WARNING: The following contains spoilers for Boruto: Naruto Next Generations Episode 229, "Breach of Orders," now streaming on Crunchyroll.
In both the Boruto anime and manga, Shikamaru has not been as accepting of Kawaki as the rest of the gang. On the contrary, he's been quite derisive and insults the teen at any given point, even after Kawaki helped them take down Isshiki. But while fans thought it may have been due to Shikamaru fearing the boy's power, the recent TV fillers hinted he may hate Kawaki for one shocking, relatable reason: he is a stark reflection of a negligent past.
It's revealed when Kawaki laughed off Naruto's suggestions that he take D-rank missions to start his journey as a Hidden Leaf shinobi. Kawaki doesn't believe in community and protecting the village that way, throwing insults back at the council.
The Hokage remained adamant that being a genin would help him become the guardian he wants to be but Kawaki, stubborn as ever, reiterated his talents can allow him to become a protector on his own terms. When he departed, Shikamaru, as expected, lashed out at his insolence and lack of gratitude, wondering how Naruto puts up with such sulking and broody nonsense at home with the adopted son.
But it's the last words Kawaki left him with that really triggered the adviser, calling the shinobi training a "real drag." These were the same words Shikamaru used to describe his own training, which turned him into the laziest character in the Naruto era.

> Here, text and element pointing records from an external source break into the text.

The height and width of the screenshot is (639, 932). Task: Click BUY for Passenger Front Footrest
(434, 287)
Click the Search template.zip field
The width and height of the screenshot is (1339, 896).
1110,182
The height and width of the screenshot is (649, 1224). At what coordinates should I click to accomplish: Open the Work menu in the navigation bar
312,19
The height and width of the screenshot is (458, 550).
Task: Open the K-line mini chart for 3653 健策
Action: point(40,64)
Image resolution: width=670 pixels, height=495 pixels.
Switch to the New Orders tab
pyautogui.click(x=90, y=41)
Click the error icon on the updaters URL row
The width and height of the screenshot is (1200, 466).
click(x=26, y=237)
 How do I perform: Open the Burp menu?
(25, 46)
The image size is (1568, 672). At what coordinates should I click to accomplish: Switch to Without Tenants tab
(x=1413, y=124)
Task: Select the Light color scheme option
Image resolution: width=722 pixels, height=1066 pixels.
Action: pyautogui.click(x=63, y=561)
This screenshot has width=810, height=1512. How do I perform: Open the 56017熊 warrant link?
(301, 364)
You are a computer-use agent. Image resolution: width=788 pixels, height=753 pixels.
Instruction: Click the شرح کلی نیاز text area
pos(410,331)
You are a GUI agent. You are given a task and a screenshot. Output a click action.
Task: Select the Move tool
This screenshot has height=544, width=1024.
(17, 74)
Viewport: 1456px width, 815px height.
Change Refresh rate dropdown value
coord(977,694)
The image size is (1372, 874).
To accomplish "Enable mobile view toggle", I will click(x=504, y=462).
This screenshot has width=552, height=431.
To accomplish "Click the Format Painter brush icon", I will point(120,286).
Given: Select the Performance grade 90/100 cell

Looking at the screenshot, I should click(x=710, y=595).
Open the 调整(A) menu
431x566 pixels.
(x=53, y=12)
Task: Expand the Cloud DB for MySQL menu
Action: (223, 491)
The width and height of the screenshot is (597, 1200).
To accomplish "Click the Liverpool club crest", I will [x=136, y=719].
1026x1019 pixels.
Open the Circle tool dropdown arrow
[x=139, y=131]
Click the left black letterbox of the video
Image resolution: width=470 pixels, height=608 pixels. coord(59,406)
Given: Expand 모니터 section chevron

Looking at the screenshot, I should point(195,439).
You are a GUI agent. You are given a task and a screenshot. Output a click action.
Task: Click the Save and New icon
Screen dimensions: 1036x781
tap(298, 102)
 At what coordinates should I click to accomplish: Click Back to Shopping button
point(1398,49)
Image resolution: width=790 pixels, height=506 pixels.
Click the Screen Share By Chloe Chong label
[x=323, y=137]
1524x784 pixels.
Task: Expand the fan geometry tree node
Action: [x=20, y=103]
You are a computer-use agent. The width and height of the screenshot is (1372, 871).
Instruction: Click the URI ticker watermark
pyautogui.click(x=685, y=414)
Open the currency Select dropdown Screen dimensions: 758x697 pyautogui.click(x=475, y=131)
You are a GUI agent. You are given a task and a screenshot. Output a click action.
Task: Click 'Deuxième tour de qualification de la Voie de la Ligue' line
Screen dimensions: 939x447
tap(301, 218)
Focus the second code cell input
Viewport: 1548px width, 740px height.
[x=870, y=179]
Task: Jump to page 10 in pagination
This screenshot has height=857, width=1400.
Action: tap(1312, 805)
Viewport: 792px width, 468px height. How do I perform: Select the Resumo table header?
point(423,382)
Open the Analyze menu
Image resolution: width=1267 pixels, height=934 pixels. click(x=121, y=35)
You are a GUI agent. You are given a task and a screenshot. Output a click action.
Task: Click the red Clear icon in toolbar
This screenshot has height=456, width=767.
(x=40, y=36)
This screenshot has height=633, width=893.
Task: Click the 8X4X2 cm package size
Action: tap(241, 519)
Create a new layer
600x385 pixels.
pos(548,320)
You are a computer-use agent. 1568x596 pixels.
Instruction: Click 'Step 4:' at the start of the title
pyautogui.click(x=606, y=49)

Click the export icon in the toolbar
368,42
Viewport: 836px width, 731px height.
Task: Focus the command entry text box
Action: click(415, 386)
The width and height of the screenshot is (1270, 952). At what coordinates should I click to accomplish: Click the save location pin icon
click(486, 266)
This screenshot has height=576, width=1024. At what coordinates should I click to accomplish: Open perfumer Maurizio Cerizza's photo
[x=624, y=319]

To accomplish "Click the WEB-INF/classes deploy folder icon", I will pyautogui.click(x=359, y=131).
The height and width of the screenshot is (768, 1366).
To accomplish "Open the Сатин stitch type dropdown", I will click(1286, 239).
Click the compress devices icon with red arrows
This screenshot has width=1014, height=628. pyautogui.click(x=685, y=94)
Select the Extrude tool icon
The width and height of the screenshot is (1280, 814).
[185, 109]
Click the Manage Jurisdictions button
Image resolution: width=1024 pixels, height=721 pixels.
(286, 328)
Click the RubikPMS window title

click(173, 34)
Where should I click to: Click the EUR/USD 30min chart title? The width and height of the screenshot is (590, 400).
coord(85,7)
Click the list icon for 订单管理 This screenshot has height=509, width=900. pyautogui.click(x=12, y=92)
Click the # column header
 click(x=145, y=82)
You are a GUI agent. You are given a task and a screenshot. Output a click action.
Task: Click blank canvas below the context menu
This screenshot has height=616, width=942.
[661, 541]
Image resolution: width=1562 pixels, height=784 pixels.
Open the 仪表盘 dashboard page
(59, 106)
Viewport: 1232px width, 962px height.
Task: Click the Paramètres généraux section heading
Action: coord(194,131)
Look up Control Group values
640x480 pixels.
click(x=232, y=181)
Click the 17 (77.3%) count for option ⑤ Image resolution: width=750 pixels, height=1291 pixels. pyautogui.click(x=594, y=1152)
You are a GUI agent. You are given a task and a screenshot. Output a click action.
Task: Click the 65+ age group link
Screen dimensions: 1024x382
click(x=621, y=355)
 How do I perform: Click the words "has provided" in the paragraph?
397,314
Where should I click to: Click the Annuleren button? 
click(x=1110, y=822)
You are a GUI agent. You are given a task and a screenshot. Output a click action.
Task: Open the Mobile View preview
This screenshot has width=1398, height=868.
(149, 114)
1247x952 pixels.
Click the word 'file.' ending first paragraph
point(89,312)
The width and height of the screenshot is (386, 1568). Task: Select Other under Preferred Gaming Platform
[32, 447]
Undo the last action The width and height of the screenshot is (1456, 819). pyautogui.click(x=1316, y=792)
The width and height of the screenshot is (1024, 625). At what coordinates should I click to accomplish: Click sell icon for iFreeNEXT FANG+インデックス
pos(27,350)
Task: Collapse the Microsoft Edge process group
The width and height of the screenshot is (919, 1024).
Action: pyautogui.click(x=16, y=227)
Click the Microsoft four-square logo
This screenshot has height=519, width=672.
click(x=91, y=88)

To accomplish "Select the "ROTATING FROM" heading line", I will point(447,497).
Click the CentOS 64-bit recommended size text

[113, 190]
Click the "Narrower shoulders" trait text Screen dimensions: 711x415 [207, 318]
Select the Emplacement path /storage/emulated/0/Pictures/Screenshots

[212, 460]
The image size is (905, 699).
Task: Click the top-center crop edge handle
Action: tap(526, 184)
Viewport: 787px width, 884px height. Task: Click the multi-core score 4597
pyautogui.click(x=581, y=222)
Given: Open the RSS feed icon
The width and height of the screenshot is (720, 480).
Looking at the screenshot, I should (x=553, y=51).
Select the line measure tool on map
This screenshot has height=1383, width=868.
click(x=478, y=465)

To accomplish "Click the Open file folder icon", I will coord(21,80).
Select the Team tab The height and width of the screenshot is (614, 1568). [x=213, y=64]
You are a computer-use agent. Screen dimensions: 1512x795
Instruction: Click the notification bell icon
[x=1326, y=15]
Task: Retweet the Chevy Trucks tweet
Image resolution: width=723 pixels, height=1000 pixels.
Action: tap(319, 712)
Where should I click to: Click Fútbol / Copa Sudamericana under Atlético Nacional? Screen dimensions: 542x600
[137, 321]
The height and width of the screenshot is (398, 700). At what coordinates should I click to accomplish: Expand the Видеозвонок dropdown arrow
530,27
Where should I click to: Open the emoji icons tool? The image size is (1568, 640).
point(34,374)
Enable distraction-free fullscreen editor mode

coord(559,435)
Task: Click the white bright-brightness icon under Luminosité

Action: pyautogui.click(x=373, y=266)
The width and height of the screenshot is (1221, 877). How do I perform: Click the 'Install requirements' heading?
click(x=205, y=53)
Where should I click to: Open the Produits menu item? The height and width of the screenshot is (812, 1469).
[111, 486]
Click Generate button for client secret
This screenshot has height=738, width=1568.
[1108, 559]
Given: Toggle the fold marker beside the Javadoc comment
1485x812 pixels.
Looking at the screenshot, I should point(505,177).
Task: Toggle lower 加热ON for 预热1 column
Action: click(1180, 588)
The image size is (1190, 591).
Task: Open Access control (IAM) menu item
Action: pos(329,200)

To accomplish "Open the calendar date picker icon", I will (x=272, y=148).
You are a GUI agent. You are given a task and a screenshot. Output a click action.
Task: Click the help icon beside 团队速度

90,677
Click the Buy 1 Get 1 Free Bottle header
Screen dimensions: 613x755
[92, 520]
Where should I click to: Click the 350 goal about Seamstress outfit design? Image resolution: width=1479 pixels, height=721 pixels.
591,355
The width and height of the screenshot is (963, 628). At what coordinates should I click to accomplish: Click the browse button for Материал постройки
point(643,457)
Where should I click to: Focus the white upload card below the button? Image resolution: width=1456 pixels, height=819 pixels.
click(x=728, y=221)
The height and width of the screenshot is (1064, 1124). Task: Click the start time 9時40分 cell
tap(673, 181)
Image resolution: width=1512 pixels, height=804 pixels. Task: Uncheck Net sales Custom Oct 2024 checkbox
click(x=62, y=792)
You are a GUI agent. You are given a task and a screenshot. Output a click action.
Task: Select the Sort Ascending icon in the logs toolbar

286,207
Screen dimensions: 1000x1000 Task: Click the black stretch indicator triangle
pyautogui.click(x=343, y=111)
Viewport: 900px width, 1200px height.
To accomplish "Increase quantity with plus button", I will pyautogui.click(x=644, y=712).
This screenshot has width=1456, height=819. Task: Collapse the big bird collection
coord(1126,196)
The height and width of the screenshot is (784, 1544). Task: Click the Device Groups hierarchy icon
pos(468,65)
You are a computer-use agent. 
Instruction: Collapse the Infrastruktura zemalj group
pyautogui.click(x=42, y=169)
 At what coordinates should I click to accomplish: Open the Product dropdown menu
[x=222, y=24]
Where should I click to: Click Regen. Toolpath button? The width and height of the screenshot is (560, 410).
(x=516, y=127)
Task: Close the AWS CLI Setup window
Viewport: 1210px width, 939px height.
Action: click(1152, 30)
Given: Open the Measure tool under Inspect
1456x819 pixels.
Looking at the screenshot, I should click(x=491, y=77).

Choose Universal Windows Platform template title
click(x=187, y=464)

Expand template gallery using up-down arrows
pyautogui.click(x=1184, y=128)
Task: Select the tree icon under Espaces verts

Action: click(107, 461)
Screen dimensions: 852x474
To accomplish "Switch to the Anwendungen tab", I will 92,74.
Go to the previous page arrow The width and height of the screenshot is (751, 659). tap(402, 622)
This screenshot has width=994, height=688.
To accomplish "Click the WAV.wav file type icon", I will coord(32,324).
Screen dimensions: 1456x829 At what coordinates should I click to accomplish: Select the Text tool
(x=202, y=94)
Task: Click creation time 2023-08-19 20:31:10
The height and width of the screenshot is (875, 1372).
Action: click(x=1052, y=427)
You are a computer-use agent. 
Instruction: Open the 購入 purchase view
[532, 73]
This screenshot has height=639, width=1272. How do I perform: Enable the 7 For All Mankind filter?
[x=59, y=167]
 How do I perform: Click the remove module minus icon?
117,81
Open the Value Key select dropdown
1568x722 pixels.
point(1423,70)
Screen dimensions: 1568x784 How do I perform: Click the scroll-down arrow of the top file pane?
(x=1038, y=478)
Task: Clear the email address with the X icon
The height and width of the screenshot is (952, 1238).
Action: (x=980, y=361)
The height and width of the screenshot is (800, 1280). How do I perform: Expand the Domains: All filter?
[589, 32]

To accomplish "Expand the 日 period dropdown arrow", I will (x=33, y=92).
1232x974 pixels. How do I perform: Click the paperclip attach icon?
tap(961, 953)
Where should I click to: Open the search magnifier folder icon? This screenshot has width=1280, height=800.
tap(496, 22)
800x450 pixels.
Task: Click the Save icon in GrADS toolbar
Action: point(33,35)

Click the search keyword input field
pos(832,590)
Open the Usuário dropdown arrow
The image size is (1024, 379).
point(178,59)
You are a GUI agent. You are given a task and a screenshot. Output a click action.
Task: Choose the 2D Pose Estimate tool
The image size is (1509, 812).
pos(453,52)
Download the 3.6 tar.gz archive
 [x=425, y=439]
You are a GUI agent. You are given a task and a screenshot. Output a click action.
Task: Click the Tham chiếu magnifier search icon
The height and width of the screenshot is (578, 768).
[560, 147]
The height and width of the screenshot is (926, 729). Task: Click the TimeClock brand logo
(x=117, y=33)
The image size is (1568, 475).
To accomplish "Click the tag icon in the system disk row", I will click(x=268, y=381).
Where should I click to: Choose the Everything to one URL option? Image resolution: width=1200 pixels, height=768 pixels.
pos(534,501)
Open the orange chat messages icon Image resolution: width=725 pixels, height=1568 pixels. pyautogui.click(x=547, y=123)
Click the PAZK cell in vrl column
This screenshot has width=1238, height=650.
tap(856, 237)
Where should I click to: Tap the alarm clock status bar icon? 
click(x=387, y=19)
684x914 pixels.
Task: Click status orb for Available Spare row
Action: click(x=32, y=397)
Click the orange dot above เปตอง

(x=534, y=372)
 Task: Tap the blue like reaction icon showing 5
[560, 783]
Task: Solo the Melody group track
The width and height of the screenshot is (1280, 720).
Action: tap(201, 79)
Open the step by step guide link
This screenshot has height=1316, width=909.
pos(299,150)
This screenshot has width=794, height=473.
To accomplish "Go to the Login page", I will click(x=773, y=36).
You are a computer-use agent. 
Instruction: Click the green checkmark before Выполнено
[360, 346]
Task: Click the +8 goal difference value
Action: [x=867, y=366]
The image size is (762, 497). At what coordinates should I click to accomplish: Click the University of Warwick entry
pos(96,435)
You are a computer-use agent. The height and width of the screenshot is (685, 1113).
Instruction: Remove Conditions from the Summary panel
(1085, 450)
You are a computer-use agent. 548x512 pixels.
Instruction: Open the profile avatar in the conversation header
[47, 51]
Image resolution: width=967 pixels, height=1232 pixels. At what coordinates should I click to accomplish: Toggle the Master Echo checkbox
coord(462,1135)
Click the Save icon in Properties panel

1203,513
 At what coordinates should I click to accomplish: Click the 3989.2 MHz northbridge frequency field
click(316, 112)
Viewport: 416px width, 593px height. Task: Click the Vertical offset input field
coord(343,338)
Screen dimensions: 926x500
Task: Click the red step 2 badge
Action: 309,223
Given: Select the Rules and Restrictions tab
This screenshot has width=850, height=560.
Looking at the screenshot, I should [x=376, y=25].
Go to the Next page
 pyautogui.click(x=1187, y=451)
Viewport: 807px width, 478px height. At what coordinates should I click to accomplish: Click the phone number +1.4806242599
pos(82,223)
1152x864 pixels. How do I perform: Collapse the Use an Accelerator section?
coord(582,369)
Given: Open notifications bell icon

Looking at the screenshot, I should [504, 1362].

He was the most brilliant tactician but this was his massive flaw, highlighted when Shikamaru forfeited the Chūnin Exam fight against Temari.
Shikamaru felt he didn't have enough chakra to beat Temari after he locked her in his Shadow Possession technique, but it was him not wanting to keep advancing. Even his own teammate, Chōji, kept telling people Shikamaru was lazy and loved giving up, which is something he regretted as he got older. His father Shikaku worked in the ninja sensory team, after all, so they often fought over this lackadaisical attitude as he felt his son wasn't living up to his potential. More so, the father thought it was disrespectful and selfish to dishonor the village by avoiding fights, sleeping during school and leaving other ninja to do the heavy lifting.
Shikamaru changed his ways but sadly lost his dad in the Kaguya War, which is why he always wished he could go back and be more assertive to impress his idols. Luckily he's seen his son, Shikadai, be the total opposite in Boruto -- hardworking and proactive -- but when Kawaki threw this jab at him, Shikamaru was quickly reminded of his own past failures.
Sure, he might not like Kawaki being a WMD and wildcard, but he does want the prodigy to tap into and hone his craft. Shikamaru knows the boy could be great like Naruto and Sasuke -- especially now that Konoha is more vulnerable than ever.